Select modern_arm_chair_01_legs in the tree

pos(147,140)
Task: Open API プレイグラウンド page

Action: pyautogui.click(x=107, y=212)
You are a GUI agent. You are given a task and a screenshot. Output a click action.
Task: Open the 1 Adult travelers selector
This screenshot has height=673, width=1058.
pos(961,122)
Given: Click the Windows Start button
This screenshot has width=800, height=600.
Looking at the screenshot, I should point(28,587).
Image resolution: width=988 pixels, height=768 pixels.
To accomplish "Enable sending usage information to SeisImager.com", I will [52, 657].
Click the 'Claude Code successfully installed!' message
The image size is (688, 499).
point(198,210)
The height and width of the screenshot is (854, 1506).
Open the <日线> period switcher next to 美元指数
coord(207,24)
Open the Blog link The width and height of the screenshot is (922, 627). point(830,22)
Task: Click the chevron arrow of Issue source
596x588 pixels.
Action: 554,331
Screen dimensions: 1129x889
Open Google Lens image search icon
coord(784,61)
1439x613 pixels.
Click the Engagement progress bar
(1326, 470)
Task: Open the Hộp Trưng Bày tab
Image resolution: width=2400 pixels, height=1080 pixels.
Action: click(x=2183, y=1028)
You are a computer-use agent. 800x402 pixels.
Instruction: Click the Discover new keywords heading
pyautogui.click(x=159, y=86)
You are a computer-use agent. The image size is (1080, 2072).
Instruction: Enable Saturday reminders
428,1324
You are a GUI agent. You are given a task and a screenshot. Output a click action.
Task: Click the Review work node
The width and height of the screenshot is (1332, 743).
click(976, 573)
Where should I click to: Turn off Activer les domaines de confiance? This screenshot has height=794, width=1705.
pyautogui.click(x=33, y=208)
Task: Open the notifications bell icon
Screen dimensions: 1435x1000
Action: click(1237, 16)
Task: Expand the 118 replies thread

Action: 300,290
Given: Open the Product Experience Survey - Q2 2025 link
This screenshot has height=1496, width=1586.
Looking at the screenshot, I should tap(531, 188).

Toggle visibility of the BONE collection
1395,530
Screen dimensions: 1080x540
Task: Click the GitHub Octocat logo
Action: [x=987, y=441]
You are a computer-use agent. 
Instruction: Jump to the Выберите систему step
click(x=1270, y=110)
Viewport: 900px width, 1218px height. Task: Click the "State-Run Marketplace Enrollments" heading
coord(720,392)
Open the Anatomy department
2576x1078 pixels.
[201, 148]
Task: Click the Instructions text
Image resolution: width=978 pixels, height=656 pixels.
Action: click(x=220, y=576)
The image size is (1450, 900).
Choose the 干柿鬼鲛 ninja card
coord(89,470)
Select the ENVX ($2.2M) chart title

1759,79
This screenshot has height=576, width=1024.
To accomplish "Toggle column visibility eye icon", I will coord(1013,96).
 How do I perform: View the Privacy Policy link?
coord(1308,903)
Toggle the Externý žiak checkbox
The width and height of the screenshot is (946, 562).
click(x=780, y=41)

=======

WHAT IS REQUIRED
Everything from the line holding "The width and height of the screenshot is (946, 562)." through the final line of the material must be given again exactly, and nothing outside that stretch.

EXERCISE RESULT
The width and height of the screenshot is (946, 562).
click(x=780, y=41)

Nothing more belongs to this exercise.